Si je ne le savais pas avant, le Ranch de la Double
Pénétration m’aurait confirmé que la réalité n’est qu’une matière brute pour
Korine. Il dirige sa caméra vers l’Amérique, mais ce sont ses propres mythes
qu’il enregistre, réunissant de manière insolite observation et imagination.
Dans chacun de ses films, ses mythes brassent des bouts d’Amérique avec un
regard fasciné, parfois euphorique, souvent tendre. Et nous laisse seul à nous
débattre avec leurs aspects les plus dérangeants.

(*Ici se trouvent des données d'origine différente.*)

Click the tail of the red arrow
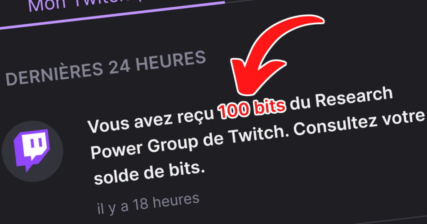The width and height of the screenshot is (427, 224). [x=313, y=20]
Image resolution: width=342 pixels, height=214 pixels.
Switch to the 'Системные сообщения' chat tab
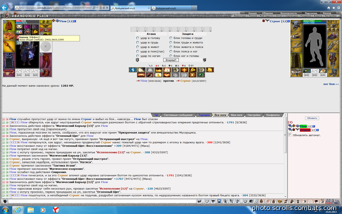click(x=178, y=115)
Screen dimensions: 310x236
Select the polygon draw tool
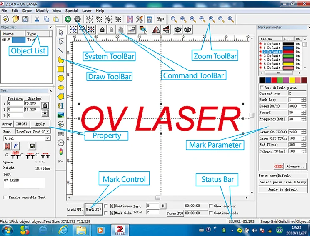61,96
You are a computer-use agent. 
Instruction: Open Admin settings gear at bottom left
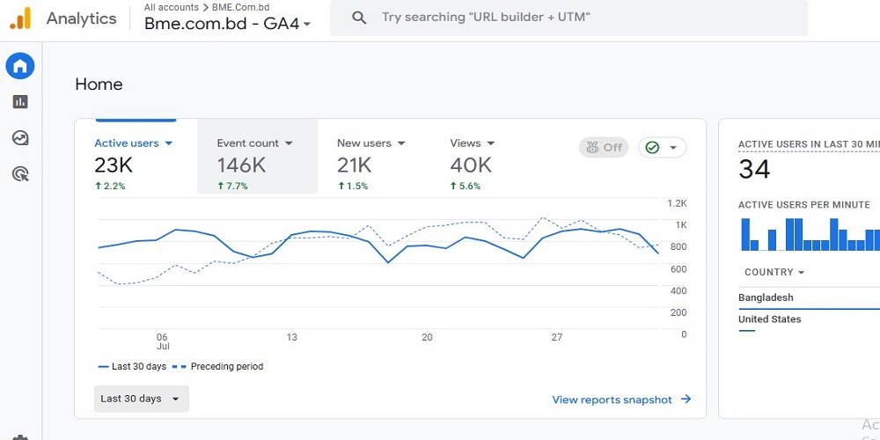tap(20, 436)
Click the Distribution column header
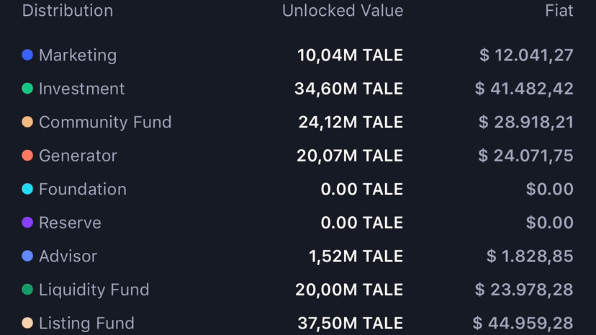The width and height of the screenshot is (596, 335). [x=68, y=11]
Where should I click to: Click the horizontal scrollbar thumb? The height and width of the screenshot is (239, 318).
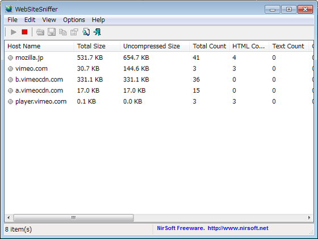[73, 217]
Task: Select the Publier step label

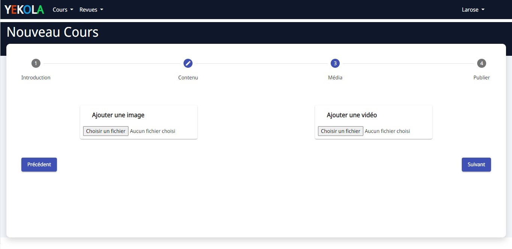Action: (482, 78)
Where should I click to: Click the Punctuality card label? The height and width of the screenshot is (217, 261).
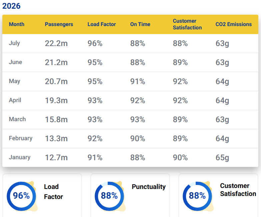click(149, 187)
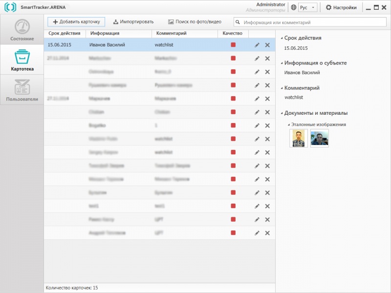Delete the Иванов Василий card with X icon
The image size is (391, 293).
pyautogui.click(x=267, y=45)
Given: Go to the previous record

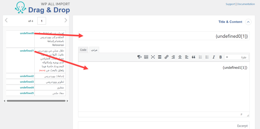Looking at the screenshot, I should tap(6, 21).
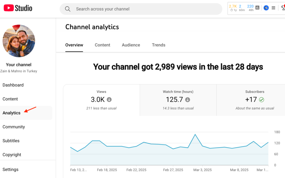Screen dimensions: 285x178
Task: Click the channel profile picture
Action: (x=19, y=41)
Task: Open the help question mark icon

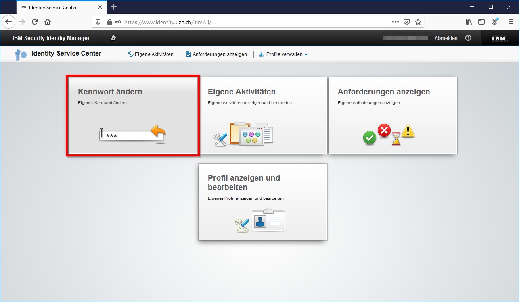Action: pos(468,38)
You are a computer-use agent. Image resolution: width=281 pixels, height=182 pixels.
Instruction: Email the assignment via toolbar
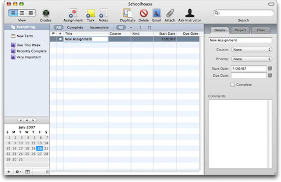pos(157,13)
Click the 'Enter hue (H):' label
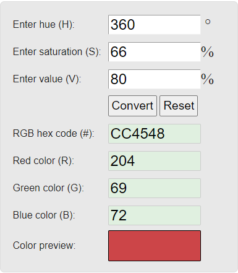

Nous remontons à l’étage. À l’arrière de la maison,
une jolie véranda a été transformée en piscine par la pluie torrentielle
accompagnant la tornade. Des ballons roses flottent un peu partout dans la
cuisine, reliques du quarantième anniversaire du cinéaste. Je lui demande si je
peux le prendre en photo devant un tableau abstrait explosif de l’actionniste viennois
Hermann Nitsch et
il prend place entre la toile et la table à repasser sur laquelle sa fille
dessine: «C’est une métaphore parfaite de
ma vie, de mon passé et de mon présent – entre Herman Nitsch et
ma fille.» Tout cela composerait un parfait intérieur domestique si une
photo de Nobuyoshi
Araki montrant une jeune femme nue sanglée dans sa chaise roulante
n’était pas accrochée en face de la table à repasser.
Propos recueillis à Nashville, le 30 janvier.
Remerciements à Martin Marquet et Scott Pierce.